[[ Dataset extract, beginning ]]

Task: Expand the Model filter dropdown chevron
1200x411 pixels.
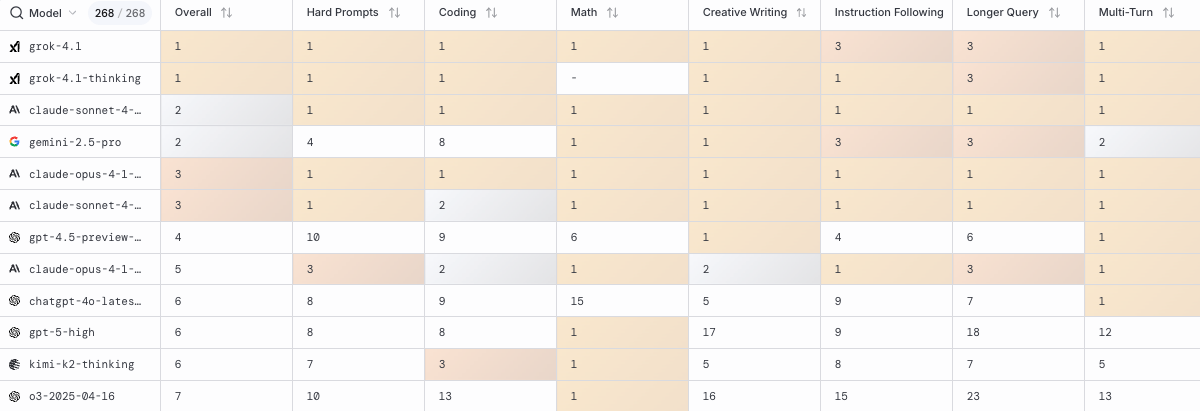Action: click(x=72, y=13)
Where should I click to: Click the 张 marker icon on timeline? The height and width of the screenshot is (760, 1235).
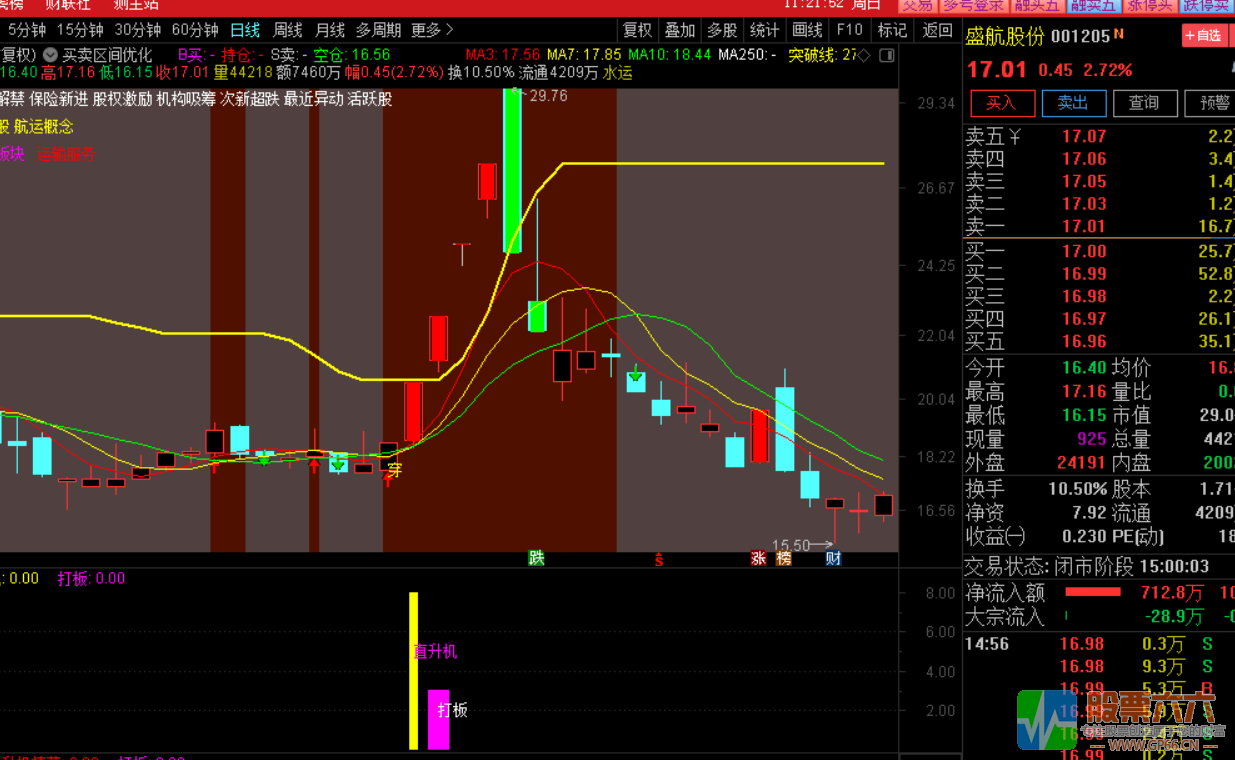click(x=759, y=558)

[[ Dataset extract, end ]]

All records, pictures excluded: copy them exactly.

◆ **Output for this task**
Task: Expand the Model filter dropdown chevron
1200x411 pixels.
Action: click(x=72, y=13)
Where should I click to: Click the 张 marker icon on timeline? The height and width of the screenshot is (760, 1235).
click(x=759, y=558)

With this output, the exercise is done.